When I hold him he likes to lick my hands. I don't know if I should be worried about him biting me. I usually let him lick for a few seconds before taking my hand away, because I'm afraid he'll like the taste and want to chomp on it. I always wash my hands before I play with him and I make sure to use a non-fruity smelling soap.

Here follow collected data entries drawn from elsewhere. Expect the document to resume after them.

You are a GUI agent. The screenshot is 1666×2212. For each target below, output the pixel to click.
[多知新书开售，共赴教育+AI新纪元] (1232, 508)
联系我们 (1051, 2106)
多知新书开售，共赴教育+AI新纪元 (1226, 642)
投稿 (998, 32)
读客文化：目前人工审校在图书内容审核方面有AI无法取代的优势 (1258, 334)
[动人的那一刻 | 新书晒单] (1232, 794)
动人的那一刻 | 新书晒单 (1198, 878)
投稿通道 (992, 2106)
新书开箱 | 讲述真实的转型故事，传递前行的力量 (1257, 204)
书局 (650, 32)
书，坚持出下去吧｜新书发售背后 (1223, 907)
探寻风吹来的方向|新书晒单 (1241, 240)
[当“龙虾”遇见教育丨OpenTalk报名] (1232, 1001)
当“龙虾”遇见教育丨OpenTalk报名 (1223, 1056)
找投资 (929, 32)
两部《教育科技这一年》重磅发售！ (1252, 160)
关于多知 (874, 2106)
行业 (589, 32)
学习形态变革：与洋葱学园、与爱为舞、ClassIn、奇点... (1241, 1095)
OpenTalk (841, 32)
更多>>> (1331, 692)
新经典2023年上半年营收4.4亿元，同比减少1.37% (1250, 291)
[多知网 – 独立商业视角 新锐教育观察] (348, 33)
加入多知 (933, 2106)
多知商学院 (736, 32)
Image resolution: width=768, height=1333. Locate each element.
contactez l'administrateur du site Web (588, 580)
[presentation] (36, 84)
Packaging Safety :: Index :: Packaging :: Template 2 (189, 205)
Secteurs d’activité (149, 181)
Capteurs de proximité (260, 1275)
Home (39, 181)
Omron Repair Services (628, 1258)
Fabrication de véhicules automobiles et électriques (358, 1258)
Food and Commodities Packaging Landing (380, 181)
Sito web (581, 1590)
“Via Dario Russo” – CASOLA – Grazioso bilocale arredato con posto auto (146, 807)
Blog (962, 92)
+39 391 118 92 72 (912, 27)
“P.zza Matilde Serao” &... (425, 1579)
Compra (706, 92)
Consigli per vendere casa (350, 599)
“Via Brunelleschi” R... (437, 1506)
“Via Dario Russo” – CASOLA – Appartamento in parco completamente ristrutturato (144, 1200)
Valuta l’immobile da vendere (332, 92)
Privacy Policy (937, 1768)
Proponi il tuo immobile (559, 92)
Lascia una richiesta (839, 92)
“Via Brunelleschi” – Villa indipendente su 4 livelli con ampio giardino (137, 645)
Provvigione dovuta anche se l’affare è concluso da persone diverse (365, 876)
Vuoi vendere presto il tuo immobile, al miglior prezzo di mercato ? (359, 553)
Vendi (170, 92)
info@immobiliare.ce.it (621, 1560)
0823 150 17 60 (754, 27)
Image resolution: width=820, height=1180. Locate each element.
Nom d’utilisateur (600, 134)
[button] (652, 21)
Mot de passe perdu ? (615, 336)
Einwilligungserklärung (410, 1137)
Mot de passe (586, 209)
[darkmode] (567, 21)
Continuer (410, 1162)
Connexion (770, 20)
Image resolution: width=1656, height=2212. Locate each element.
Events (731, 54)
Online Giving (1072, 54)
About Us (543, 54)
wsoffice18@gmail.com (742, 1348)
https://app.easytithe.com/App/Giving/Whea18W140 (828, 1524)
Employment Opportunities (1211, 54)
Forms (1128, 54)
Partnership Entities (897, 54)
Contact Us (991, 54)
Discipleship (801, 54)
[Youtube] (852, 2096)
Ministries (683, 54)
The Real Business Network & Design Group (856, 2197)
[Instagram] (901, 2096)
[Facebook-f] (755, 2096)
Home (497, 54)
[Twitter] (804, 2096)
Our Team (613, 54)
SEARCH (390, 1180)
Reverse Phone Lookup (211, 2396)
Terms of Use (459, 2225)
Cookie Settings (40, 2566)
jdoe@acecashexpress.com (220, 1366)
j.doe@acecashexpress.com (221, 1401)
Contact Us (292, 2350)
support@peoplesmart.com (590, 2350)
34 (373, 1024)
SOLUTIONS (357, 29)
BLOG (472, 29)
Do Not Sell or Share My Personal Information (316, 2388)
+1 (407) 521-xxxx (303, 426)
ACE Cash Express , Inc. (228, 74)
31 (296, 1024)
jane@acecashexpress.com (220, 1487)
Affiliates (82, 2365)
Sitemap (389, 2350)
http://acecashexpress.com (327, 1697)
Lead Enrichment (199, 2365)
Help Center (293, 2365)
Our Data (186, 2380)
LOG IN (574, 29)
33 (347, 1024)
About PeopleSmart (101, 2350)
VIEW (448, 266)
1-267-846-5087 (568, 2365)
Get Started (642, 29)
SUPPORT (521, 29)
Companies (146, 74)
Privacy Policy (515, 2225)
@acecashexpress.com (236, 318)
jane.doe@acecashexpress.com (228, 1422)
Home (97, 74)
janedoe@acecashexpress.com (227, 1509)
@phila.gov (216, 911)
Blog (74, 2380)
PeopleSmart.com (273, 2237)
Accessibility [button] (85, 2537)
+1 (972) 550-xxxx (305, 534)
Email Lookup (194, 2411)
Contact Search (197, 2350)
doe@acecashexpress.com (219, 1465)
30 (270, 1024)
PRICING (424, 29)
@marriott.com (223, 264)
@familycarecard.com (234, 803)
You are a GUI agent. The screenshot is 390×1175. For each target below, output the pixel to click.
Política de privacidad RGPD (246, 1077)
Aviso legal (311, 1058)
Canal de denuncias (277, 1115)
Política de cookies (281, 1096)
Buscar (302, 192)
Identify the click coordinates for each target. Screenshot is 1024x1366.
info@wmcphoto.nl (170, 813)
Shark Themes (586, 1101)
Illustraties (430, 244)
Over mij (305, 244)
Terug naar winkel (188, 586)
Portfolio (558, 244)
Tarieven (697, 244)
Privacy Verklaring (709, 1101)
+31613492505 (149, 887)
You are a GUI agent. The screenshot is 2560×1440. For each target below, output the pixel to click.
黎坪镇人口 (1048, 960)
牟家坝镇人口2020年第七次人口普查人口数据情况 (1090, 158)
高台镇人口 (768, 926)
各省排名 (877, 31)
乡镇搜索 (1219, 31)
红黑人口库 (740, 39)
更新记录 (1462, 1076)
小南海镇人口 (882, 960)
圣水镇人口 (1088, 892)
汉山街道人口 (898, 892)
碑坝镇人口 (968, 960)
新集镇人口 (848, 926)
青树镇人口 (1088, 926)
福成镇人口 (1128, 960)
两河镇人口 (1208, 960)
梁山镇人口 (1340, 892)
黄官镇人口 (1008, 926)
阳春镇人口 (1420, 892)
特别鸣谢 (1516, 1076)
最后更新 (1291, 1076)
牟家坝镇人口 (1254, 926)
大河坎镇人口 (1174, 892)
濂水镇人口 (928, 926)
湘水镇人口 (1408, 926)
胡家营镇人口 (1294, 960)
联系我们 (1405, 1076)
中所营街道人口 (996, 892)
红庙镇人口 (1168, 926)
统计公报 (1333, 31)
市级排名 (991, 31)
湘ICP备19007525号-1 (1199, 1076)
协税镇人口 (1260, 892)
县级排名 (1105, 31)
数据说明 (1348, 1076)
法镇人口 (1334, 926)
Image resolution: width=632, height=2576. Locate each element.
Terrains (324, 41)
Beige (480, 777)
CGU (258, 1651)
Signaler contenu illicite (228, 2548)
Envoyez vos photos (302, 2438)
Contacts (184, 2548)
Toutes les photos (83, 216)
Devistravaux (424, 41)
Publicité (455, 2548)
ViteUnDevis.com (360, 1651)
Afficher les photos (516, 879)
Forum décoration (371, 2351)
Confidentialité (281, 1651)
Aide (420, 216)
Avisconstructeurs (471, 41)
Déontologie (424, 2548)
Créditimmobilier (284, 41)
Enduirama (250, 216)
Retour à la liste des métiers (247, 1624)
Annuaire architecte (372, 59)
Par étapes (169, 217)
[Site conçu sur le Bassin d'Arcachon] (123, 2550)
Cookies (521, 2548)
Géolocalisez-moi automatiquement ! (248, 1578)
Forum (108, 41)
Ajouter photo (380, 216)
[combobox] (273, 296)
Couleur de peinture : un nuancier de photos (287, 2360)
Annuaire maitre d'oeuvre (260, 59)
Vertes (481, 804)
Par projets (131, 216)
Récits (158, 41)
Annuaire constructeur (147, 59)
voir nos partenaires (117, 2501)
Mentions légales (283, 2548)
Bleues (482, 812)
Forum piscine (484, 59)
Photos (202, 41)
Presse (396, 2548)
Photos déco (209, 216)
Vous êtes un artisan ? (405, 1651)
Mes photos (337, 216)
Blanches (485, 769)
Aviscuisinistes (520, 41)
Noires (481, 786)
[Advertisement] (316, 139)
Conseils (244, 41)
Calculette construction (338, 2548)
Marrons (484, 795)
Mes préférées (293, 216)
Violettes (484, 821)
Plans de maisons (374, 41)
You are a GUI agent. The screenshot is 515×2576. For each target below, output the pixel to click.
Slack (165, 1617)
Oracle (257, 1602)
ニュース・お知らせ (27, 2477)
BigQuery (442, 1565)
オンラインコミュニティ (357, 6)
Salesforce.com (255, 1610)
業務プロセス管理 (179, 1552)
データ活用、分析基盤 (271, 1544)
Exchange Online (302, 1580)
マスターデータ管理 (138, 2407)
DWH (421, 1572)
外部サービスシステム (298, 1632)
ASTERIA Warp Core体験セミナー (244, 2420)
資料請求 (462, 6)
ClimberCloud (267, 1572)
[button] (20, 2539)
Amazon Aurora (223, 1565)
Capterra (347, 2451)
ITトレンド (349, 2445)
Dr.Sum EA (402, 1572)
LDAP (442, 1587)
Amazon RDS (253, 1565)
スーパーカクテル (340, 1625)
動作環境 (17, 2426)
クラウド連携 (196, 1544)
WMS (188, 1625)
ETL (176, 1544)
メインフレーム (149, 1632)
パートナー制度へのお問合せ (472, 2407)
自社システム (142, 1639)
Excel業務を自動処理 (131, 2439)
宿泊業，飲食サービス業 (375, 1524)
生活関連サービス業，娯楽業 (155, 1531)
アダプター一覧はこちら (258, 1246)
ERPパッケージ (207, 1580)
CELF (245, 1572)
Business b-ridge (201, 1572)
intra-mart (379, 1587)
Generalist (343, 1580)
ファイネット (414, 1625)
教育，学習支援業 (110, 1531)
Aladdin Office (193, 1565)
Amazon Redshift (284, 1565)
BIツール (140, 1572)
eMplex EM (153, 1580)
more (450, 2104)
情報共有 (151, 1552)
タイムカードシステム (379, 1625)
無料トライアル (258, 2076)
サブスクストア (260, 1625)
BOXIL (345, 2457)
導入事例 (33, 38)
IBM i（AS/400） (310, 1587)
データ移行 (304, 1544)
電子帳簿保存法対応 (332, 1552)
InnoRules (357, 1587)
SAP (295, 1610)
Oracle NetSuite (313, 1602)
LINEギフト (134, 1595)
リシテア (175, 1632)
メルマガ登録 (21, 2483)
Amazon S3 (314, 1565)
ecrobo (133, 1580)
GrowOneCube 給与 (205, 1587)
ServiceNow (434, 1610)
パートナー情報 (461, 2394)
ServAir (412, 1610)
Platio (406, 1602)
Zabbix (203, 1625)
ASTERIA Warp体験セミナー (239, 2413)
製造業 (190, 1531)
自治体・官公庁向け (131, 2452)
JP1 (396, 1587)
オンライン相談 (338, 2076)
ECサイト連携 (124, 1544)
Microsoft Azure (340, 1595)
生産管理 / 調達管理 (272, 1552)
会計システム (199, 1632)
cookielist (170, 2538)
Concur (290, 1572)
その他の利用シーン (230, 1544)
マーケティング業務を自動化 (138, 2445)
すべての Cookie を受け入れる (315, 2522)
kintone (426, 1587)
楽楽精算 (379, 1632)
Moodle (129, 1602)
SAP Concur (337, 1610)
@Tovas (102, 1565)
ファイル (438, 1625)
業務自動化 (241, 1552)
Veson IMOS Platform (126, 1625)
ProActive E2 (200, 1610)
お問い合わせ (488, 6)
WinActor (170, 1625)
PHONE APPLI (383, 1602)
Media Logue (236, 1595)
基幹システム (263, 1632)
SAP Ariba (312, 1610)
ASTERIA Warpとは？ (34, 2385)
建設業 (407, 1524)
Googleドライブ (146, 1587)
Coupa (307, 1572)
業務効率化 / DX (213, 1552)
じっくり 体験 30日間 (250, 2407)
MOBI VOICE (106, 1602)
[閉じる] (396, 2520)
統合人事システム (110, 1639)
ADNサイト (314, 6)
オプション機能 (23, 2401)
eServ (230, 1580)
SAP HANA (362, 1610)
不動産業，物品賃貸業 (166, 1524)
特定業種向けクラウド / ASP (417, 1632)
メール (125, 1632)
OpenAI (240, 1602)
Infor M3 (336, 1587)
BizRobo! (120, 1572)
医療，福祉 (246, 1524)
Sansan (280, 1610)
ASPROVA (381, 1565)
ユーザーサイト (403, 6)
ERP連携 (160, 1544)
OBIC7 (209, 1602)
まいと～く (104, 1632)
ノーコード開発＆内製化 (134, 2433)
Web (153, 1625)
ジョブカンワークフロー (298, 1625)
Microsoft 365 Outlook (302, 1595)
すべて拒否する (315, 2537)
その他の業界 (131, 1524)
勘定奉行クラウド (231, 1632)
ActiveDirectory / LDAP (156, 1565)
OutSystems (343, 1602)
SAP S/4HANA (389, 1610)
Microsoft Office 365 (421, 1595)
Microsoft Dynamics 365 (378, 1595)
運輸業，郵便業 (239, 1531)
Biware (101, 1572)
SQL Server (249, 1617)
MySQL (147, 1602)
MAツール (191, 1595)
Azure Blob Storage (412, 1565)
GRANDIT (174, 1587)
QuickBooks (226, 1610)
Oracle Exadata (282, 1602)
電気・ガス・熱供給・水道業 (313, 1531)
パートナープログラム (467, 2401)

I just wanted to post to get some moral support and if any of you have any advice to help with socializing him. I have been taking him out for at least an hour each night and he usually explores for little while and then finds a place to hide his face and just lays there (and sleeps?) for the rest of the time.
I love him so much already and I hope that with time he will come to be comfortable with and love me too!

Sorry this is so long!!


----------



## Melanie (Jan 2, 2012)

Awesome! Glad you got your new baby. Sounds like you are doing all the right stuff. I would move your hand away when he starts licking or turn him away to distract him because usually a little nipping will come next. Be sure to post pictures of little Dex! I just got a new baby myself about 10 days ago, she is our 2nd hedgehog. She also will. Huddle up and go to sleep in my hands if I wake her up and take her out. Its SO sweet. My previous hedgie used to do the same thing when she was a baby but grew out of it. I hope my new one keeps cuddling and never grows out of it!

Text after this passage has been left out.